• WORK INSTRUCTIONS: Reproduce each of the following items verbatim, keeping every line in its original order.

• GIVEN INFORMATION:

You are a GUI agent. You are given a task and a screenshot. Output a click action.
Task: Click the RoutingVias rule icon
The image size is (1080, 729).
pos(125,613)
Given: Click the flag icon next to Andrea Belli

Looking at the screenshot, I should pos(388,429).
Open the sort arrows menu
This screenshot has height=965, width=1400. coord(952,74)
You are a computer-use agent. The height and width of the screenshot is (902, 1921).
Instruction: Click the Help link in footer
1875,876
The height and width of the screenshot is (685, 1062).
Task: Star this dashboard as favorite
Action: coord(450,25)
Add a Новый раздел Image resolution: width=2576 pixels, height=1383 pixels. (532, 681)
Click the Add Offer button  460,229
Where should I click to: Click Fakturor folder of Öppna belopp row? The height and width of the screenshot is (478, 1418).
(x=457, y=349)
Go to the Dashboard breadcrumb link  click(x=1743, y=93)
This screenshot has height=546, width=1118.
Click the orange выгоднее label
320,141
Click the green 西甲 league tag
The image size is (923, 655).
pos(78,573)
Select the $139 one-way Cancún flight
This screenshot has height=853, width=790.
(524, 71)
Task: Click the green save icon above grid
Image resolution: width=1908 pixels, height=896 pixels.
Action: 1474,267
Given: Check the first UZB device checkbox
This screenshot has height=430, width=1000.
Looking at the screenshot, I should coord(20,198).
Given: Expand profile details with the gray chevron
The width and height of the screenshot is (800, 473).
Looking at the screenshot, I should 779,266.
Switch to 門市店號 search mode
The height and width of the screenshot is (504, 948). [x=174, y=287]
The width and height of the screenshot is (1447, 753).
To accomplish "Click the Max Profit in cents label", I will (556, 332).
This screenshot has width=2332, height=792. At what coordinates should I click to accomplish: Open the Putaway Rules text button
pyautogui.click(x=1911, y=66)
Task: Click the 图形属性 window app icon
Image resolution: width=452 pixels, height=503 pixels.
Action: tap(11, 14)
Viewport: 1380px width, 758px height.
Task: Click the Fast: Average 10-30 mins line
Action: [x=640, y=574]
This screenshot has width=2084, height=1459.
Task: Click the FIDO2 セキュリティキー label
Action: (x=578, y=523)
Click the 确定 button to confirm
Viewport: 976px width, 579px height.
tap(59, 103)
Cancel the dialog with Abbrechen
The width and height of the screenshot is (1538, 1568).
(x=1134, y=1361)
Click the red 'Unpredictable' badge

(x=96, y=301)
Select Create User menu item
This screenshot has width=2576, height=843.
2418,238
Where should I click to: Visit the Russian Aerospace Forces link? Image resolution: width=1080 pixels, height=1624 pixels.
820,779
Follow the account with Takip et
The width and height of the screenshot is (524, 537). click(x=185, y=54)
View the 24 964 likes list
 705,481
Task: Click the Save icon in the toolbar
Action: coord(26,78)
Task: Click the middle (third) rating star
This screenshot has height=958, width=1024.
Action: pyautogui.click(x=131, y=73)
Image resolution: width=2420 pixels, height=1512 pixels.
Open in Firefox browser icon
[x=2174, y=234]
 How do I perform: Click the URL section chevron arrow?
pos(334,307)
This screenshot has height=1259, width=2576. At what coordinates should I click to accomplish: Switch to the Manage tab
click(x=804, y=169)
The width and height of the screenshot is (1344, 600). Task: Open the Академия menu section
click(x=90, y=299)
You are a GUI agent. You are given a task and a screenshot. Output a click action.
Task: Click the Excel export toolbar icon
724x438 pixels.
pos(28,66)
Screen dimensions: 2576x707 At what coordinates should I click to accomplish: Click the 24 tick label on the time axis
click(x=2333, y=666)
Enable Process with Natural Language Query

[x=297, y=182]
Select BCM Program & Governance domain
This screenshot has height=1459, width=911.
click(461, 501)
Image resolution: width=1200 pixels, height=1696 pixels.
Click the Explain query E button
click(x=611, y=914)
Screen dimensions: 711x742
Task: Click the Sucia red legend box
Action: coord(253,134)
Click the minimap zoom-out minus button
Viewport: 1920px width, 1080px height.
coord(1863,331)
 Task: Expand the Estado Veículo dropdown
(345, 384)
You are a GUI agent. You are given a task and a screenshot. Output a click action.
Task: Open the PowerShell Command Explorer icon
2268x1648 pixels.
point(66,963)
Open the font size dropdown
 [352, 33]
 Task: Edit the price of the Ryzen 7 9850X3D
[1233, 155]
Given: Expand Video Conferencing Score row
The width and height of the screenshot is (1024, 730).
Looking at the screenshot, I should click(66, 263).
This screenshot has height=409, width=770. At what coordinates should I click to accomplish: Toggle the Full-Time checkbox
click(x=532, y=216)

• FULL ANSWER:
You are a GUI agent. You are given a task and a screenshot. Output a click action.
Task: Click the RoutingVias rule icon
The image size is (1080, 729).
pos(125,613)
Given: Click the flag icon next to Andrea Belli

Looking at the screenshot, I should pos(388,429).
Open the sort arrows menu
This screenshot has height=965, width=1400. coord(952,74)
You are a computer-use agent. The height and width of the screenshot is (902, 1921).
Instruction: Click the Help link in footer
1875,876
The height and width of the screenshot is (685, 1062).
Task: Star this dashboard as favorite
Action: coord(450,25)
Add a Новый раздел Image resolution: width=2576 pixels, height=1383 pixels. (532, 681)
Click the Add Offer button  460,229
Where should I click to: Click Fakturor folder of Öppna belopp row? The height and width of the screenshot is (478, 1418).
(x=457, y=349)
Go to the Dashboard breadcrumb link  click(x=1743, y=93)
This screenshot has height=546, width=1118.
Click the orange выгоднее label
320,141
Click the green 西甲 league tag
The image size is (923, 655).
pos(78,573)
Select the $139 one-way Cancún flight
This screenshot has height=853, width=790.
(524, 71)
Task: Click the green save icon above grid
Image resolution: width=1908 pixels, height=896 pixels.
Action: 1474,267
Given: Check the first UZB device checkbox
This screenshot has height=430, width=1000.
Looking at the screenshot, I should coord(20,198).
Given: Expand profile details with the gray chevron
The width and height of the screenshot is (800, 473).
Looking at the screenshot, I should 779,266.
Switch to 門市店號 search mode
The height and width of the screenshot is (504, 948). [x=174, y=287]
The width and height of the screenshot is (1447, 753).
To accomplish "Click the Max Profit in cents label", I will (556, 332).
This screenshot has width=2332, height=792. At what coordinates should I click to accomplish: Open the Putaway Rules text button
pyautogui.click(x=1911, y=66)
Task: Click the 图形属性 window app icon
Image resolution: width=452 pixels, height=503 pixels.
Action: tap(11, 14)
Viewport: 1380px width, 758px height.
Task: Click the Fast: Average 10-30 mins line
Action: [x=640, y=574]
This screenshot has width=2084, height=1459.
Task: Click the FIDO2 セキュリティキー label
Action: (x=578, y=523)
Click the 确定 button to confirm
Viewport: 976px width, 579px height.
tap(59, 103)
Cancel the dialog with Abbrechen
The width and height of the screenshot is (1538, 1568).
(x=1134, y=1361)
Click the red 'Unpredictable' badge

(x=96, y=301)
Select Create User menu item
This screenshot has width=2576, height=843.
2418,238
Where should I click to: Visit the Russian Aerospace Forces link? Image resolution: width=1080 pixels, height=1624 pixels.
820,779
Follow the account with Takip et
The width and height of the screenshot is (524, 537). click(x=185, y=54)
View the 24 964 likes list
 705,481
Task: Click the Save icon in the toolbar
Action: coord(26,78)
Task: Click the middle (third) rating star
This screenshot has height=958, width=1024.
Action: pyautogui.click(x=131, y=73)
Image resolution: width=2420 pixels, height=1512 pixels.
Open in Firefox browser icon
[x=2174, y=234]
 How do I perform: Click the URL section chevron arrow?
pos(334,307)
This screenshot has height=1259, width=2576. At what coordinates should I click to accomplish: Switch to the Manage tab
click(x=804, y=169)
The width and height of the screenshot is (1344, 600). Task: Open the Академия menu section
click(x=90, y=299)
You are a GUI agent. You are given a task and a screenshot. Output a click action.
Task: Click the Excel export toolbar icon
724x438 pixels.
pos(28,66)
Screen dimensions: 2576x707 At what coordinates should I click to accomplish: Click the 24 tick label on the time axis
click(x=2333, y=666)
Enable Process with Natural Language Query

[x=297, y=182]
Select BCM Program & Governance domain
This screenshot has height=1459, width=911.
click(461, 501)
Image resolution: width=1200 pixels, height=1696 pixels.
Click the Explain query E button
click(x=611, y=914)
Screen dimensions: 711x742
Task: Click the Sucia red legend box
Action: coord(253,134)
Click the minimap zoom-out minus button
Viewport: 1920px width, 1080px height.
coord(1863,331)
 Task: Expand the Estado Veículo dropdown
(345, 384)
You are a GUI agent. You are given a task and a screenshot. Output a click action.
Task: Open the PowerShell Command Explorer icon
2268x1648 pixels.
point(66,963)
Open the font size dropdown
 [352, 33]
 Task: Edit the price of the Ryzen 7 9850X3D
[1233, 155]
Given: Expand Video Conferencing Score row
The width and height of the screenshot is (1024, 730).
Looking at the screenshot, I should click(66, 263).
This screenshot has height=409, width=770. At what coordinates should I click to accomplish: Toggle the Full-Time checkbox
click(x=532, y=216)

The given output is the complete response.